>> start Text block

Another relevant factoid is Netflix is subscription based. Members pay Netflix monthly and can cancel at any time. When you press play to chill on Netflix, it had better work. Unhappy members unsubscribe.
The client is the user interface on any device used to browse and play Netflix videos. It could be an app on your iPhone, a website on your desktop computer, or even an app on your Smart TV. Netflix controls each and every client for each and every device.
Everything that happens before you hit play happens in the backend, which runs in AWS. That includes things like preparing all new incoming video and handling requests from all apps, websites, TVs, and other devices.
In 2007 Netflix introduced their streaming video-on-demand service that allowed subscribers to stream television series and films via the Netflix website on personal computers, or the Netflix software on a variety of supported platforms, including smartphones and tablets, digital media players, video game consoles, and smart TVs.
Netflix succeeded. Netflix certainly executed well, but they were late to the game, and that helped them. By 2007 the internet was fast enough and cheap enough to support streaming video services. That was never the case before. The addition of fast, low-cost mobile bandwidth and the introduction of powerful mobile devices like smart phones and tablets, has made it easier and cheaper for anyone to stream video at any time from anywhere. Timing is everything.
Building out a datacenter is a lot of work. Ordering equipment takes a long time. Installing and getting all the equipment working takes a long time. And as soon they got everything working they would run out of capacity, and the whole process had to start over again.
The long lead times for equipment forced Netflix to adopt what is known as a vertical scaling strategy. Netflix made big programs that ran on big computers. This approach is called building a monolith. One program did everything.
What Netflix was good at was delivering video to their members. Netflix would rather concentrate on getting better at delivering video rather than getting better at building datacenters. Building datacenters was not a competitive advantage for Netflix, delivering video is.
It took more than eight years for Netflix to complete the process of moving from their own datacenters to AWS. During that period Netflix grew its number of streaming customers eightfold. Netflix now runs on several hundred thousand EC2 instances.
The advantage of having three regions is that any one region can fail, and the other regions will step in handle all the members in the failed region. When a region fails, Netflix calls this evacuating a region.

>> end Text block
>> start Record extracts

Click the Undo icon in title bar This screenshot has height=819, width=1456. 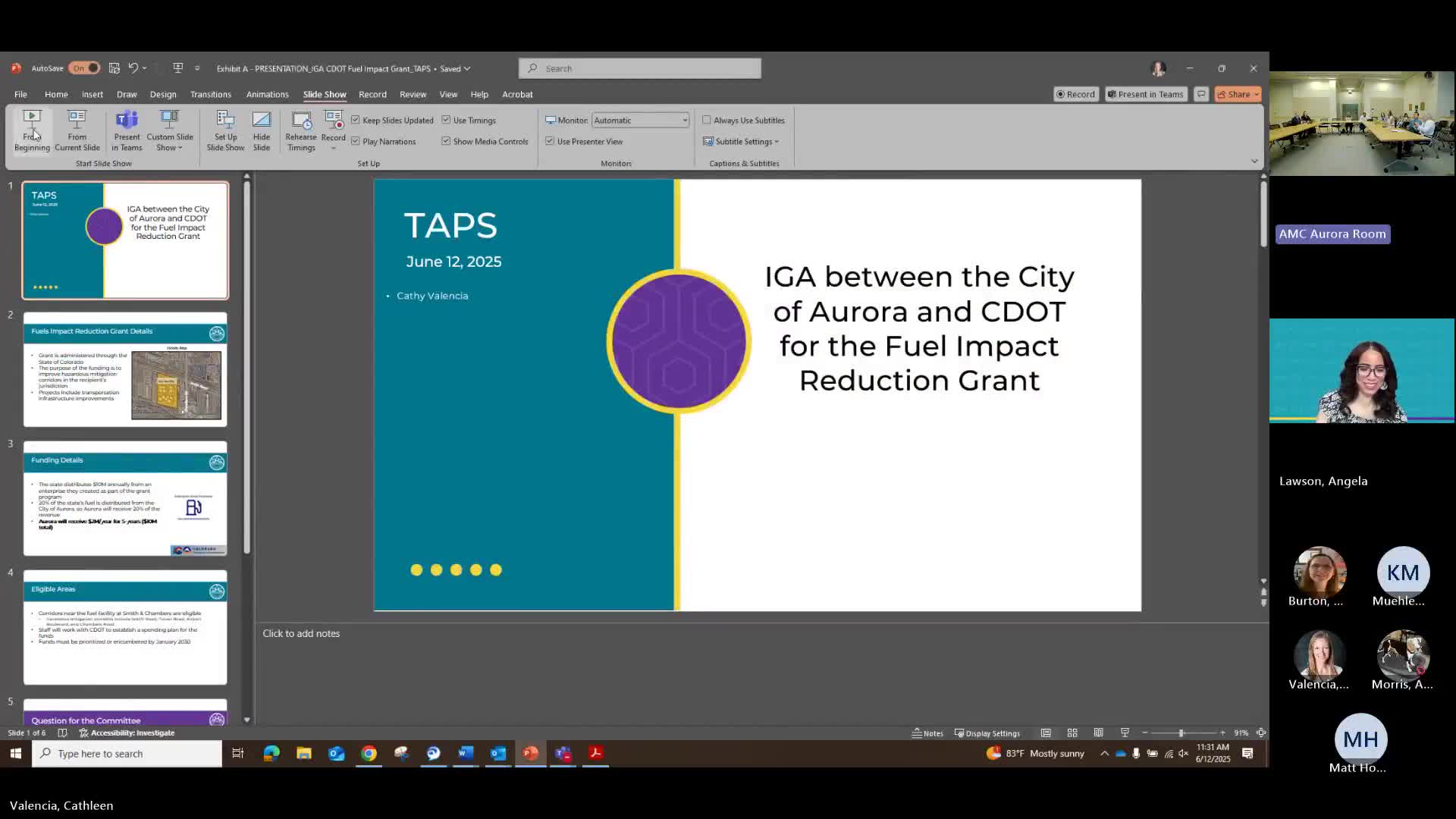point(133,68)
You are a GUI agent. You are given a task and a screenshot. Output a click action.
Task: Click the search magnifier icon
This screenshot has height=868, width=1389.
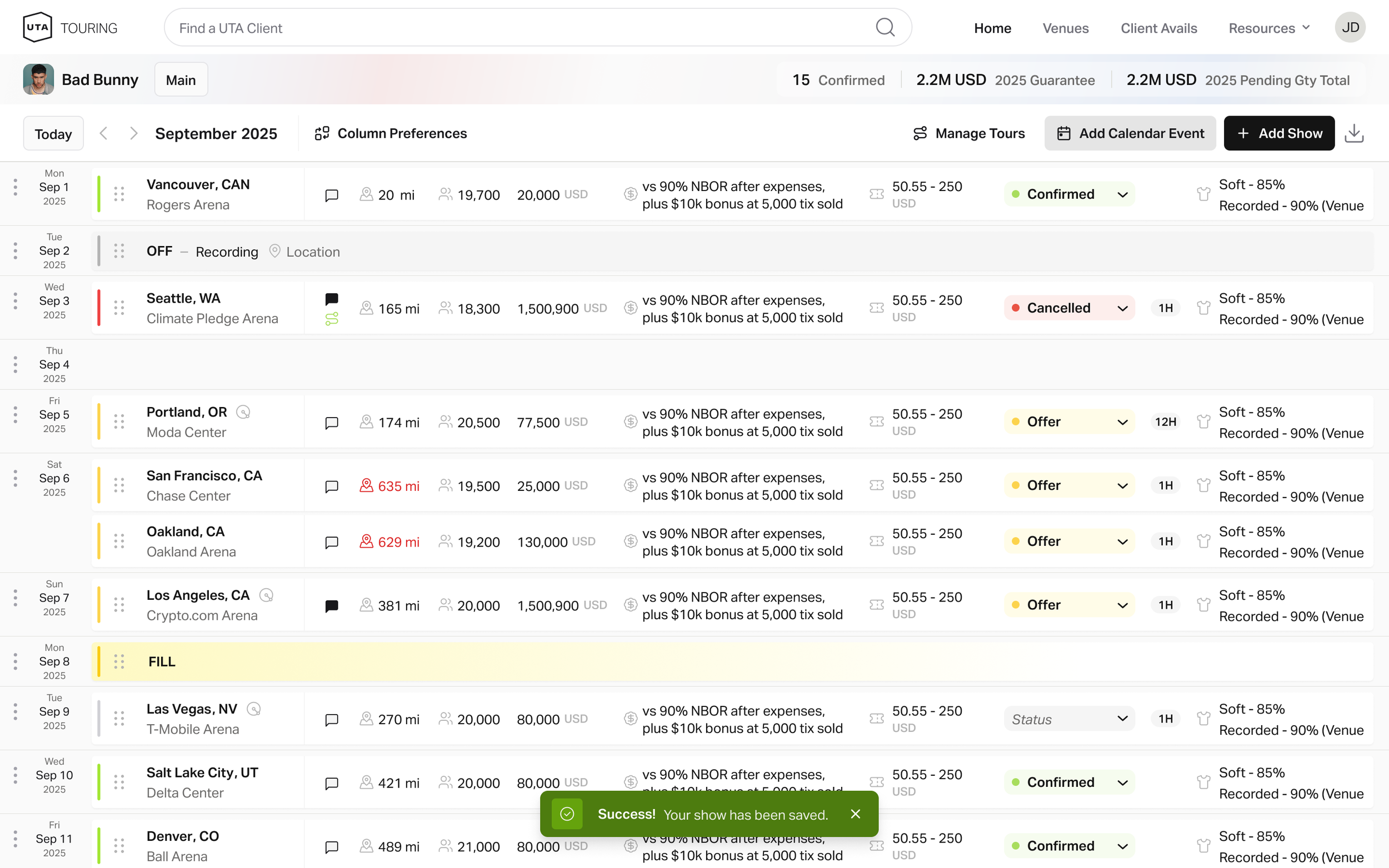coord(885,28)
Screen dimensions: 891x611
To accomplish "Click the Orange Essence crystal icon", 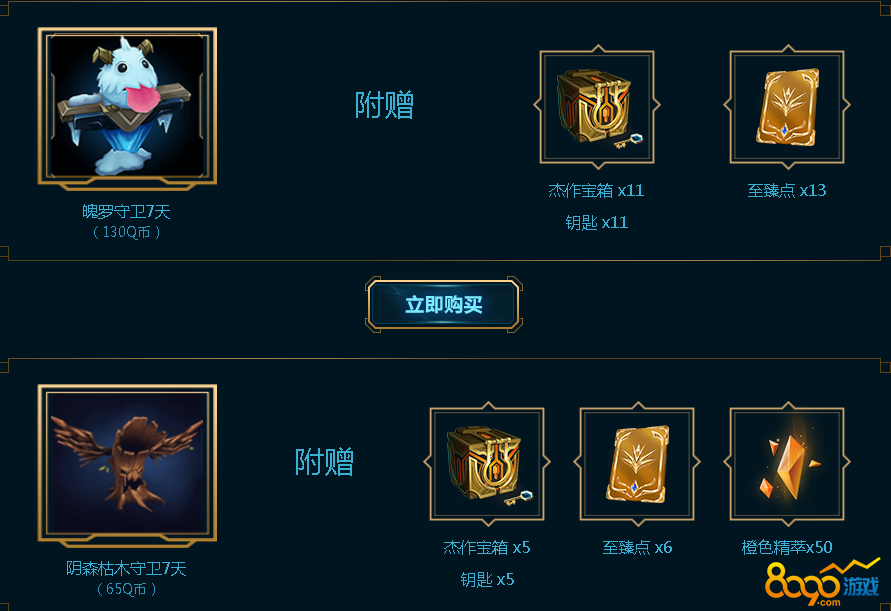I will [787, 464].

>> end Record extracts

_Task requirements_:
[A] Answer these questions using the Netflix text:
(i) In what year did Netflix introduce its streaming video-on-demand service?
(ii) How long did Netflix take to finish moving from its own datacenters to AWS?
(iii) What does Netflix call it when a region fails?
[B] Repeat the Netflix text between "In 2007 Netflix" and "Timing is everything.", inclusive.
[C] Write what comes next in the Netflix text, beginning after its final sentence.

_The responses_:
[A]
(i) 2007
(ii) More than eight years
(iii) Evacuating a region

[B]
In 2007 Netflix introduced their streaming video-on-demand service that allowed subscribers to stream television series and films via the Netflix website on personal computers, or the Netflix software on a variety of supported platforms, including smartphones and tablets, digital media players, video game consoles, and smart TVs.
Netflix succeeded. Netflix certainly executed well, but they were late to the game, and that helped them. By 2007 the internet was fast enough and cheap enough to support streaming video services. That was never the case before. The addition of fast, low-cost mobile bandwidth and the introduction of powerful mobile devices like smart phones and tablets, has made it easier and cheaper for anyone to stream video at any time from anywhere. Timing is everything.

[C]
The header image is meant to intrigue you, to draw you into selecting a video. The idea is the more compelling the header image, the more likely you are to watch a video. And the more videos you watch, the less likely you are to unsubscribe from Netflix.
The first thing Netflix does is spend a lot of time validating the video. It looks for digital artifacts, color changes, or missing frames that may have been caused by previous transcoding attempts or data transmission problems.
A pipeline is simply a series of steps data is put through to make it ready for use, much like an assembly line in a factory. More than 70 different pieces of software have a hand in creating every video.
The idea behind a CDN is simple: put video as close as possible to users by spreading computers throughout the world. When a user wants to watch a video, find the nearest computer with the video on it and stream to the device from there.
In 2007, when Netflix debuted its new streaming service, it had 36 million members in 50 countries, watching more than a billion hours of video each month, streaming multiple terabits of content per second.
At the same time, Netflix was also devoting a lot of effort into all the AWS services we talked about earlier. Netflix calls the services in AWS its control plane. Control plane is a telecommunications term identifying the part of the system that controls everything else. In your body, your brain is the control plane; it controls everything else.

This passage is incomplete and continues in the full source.